Given data:

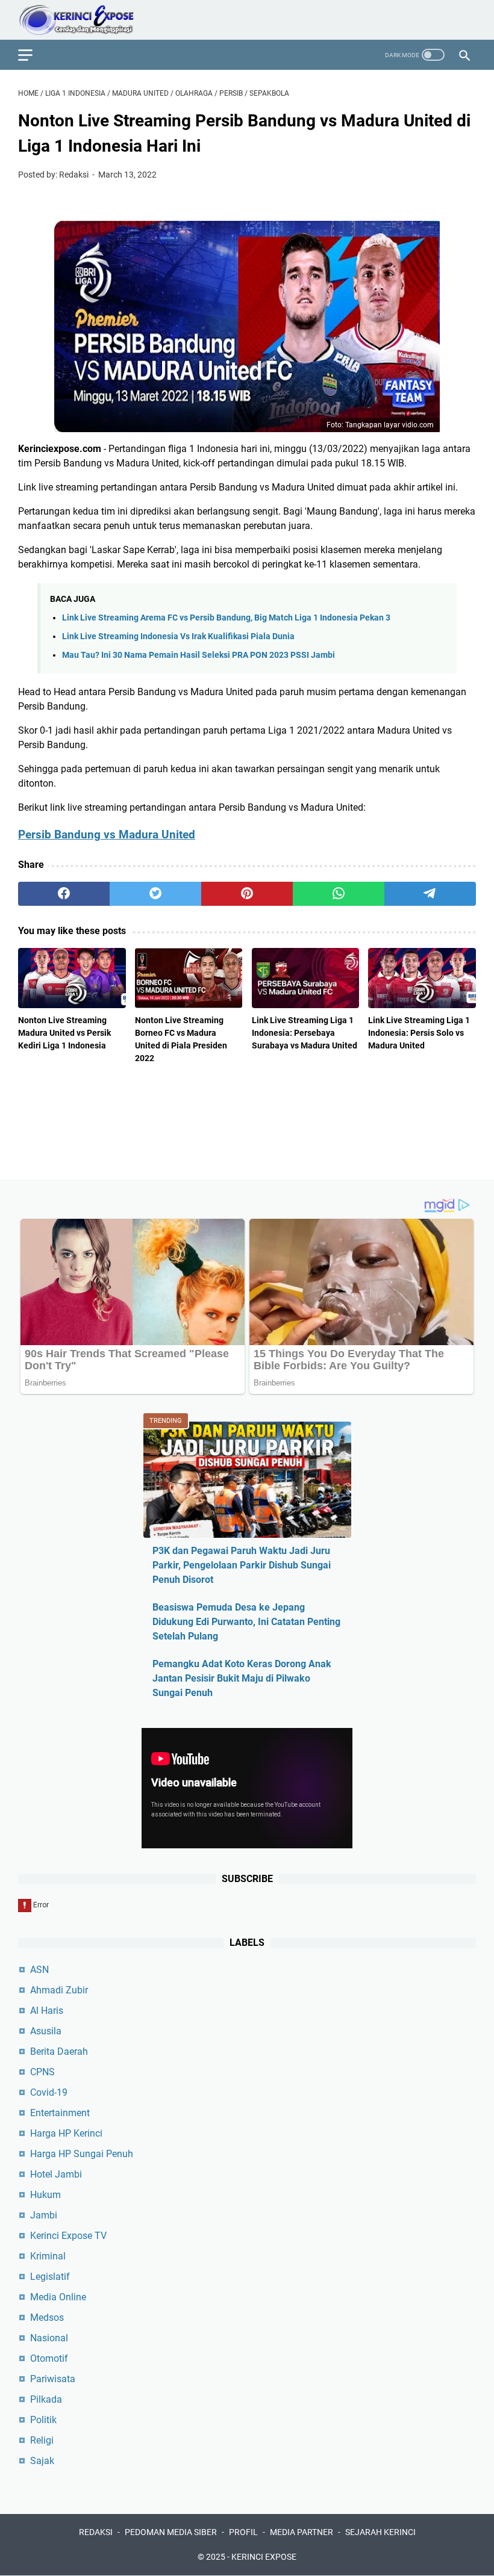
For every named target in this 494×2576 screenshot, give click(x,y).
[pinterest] (247, 894)
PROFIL (243, 2532)
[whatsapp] (338, 894)
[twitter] (155, 894)
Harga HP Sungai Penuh (81, 2154)
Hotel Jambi (56, 2174)
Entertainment (60, 2113)
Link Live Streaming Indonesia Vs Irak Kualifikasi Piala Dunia (178, 636)
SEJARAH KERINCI (380, 2532)
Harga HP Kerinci (66, 2133)
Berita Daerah (59, 2051)
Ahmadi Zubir (59, 1990)
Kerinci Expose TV (68, 2235)
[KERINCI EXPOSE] (84, 20)
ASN (39, 1969)
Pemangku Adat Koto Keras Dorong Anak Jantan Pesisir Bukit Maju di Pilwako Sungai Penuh (241, 1678)
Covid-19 (48, 2092)
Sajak (42, 2460)
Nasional (49, 2338)
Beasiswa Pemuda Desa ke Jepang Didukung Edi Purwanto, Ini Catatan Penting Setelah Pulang (246, 1622)
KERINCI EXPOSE (263, 2557)
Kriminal (48, 2256)
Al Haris (46, 2010)
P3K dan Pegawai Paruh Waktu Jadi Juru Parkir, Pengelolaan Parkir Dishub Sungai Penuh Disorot (241, 1565)
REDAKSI (96, 2532)
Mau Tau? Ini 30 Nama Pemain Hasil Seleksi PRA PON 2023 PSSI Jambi (198, 655)
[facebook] (64, 894)
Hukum (45, 2194)
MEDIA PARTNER (301, 2532)
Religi (42, 2440)
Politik (43, 2420)
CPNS (42, 2072)
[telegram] (430, 894)
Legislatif (50, 2276)
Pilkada (46, 2399)
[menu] (32, 54)
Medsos (47, 2317)
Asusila (45, 2031)
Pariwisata (52, 2379)
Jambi (43, 2215)
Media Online (58, 2297)
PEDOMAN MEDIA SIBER (171, 2532)
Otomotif (49, 2358)
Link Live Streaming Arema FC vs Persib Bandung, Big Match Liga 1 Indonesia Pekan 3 (226, 618)
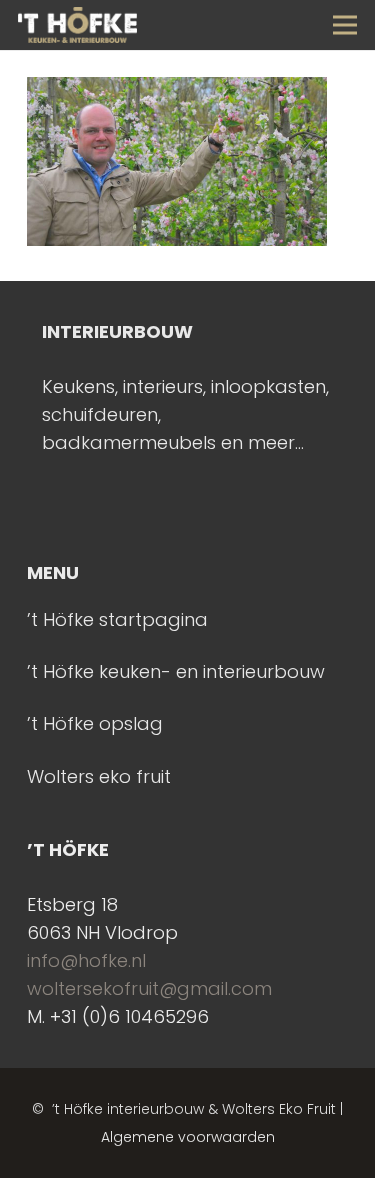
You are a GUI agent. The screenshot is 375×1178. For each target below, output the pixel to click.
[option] (187, 387)
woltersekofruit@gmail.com (149, 988)
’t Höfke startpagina (117, 619)
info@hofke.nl (86, 960)
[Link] (77, 25)
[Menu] (345, 25)
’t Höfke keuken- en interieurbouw (176, 671)
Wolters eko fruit (99, 776)
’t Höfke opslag (95, 723)
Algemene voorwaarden (188, 1137)
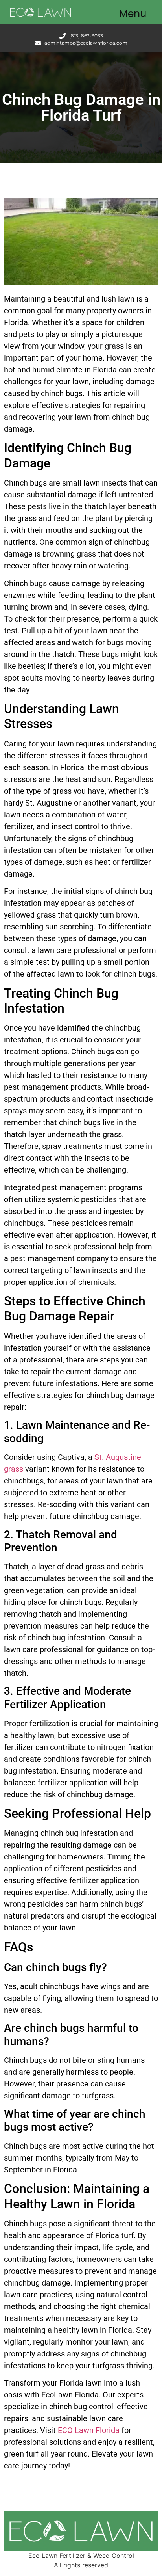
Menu (132, 13)
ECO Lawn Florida (89, 2430)
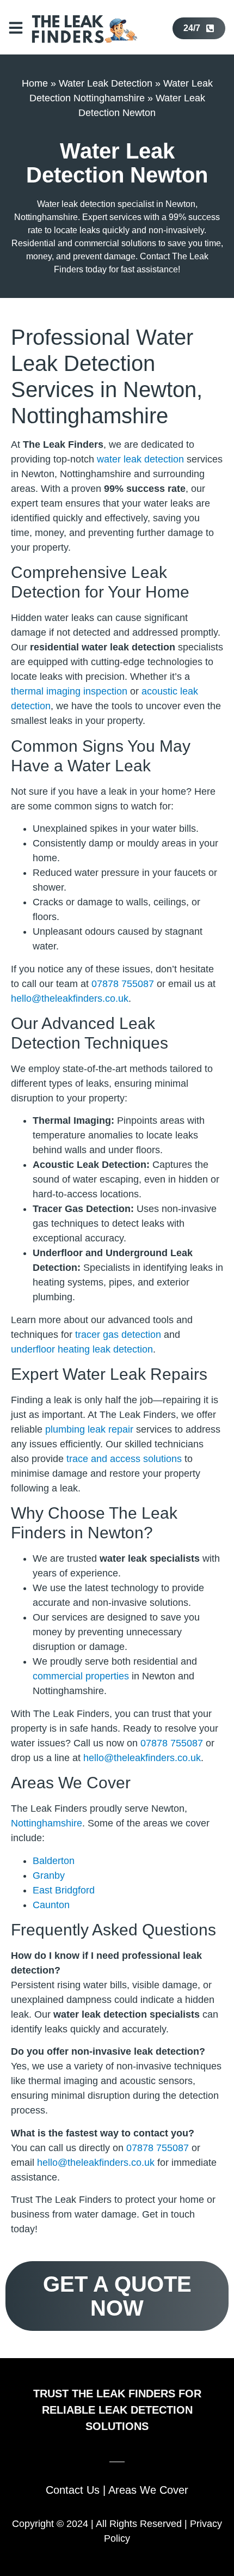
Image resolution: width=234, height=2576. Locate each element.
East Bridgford (64, 1890)
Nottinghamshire (46, 1823)
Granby (49, 1875)
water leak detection (140, 459)
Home (35, 83)
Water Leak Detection (105, 83)
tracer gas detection (118, 1334)
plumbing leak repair (89, 1429)
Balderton (54, 1860)
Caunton (51, 1904)
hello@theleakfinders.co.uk (69, 998)
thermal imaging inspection (69, 691)
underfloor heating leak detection (82, 1349)
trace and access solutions (124, 1458)
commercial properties (81, 1676)
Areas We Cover (148, 2490)
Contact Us (73, 2490)
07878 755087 (122, 983)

Instructions to follow: Report every line of the data in which "click" appears.

Output for this exercise:
For every named target in this 494×2576 screenshot, give click(x,y).
You are a GUI agent. The screenshot is 375×1178. For each target below, output the pixel to click.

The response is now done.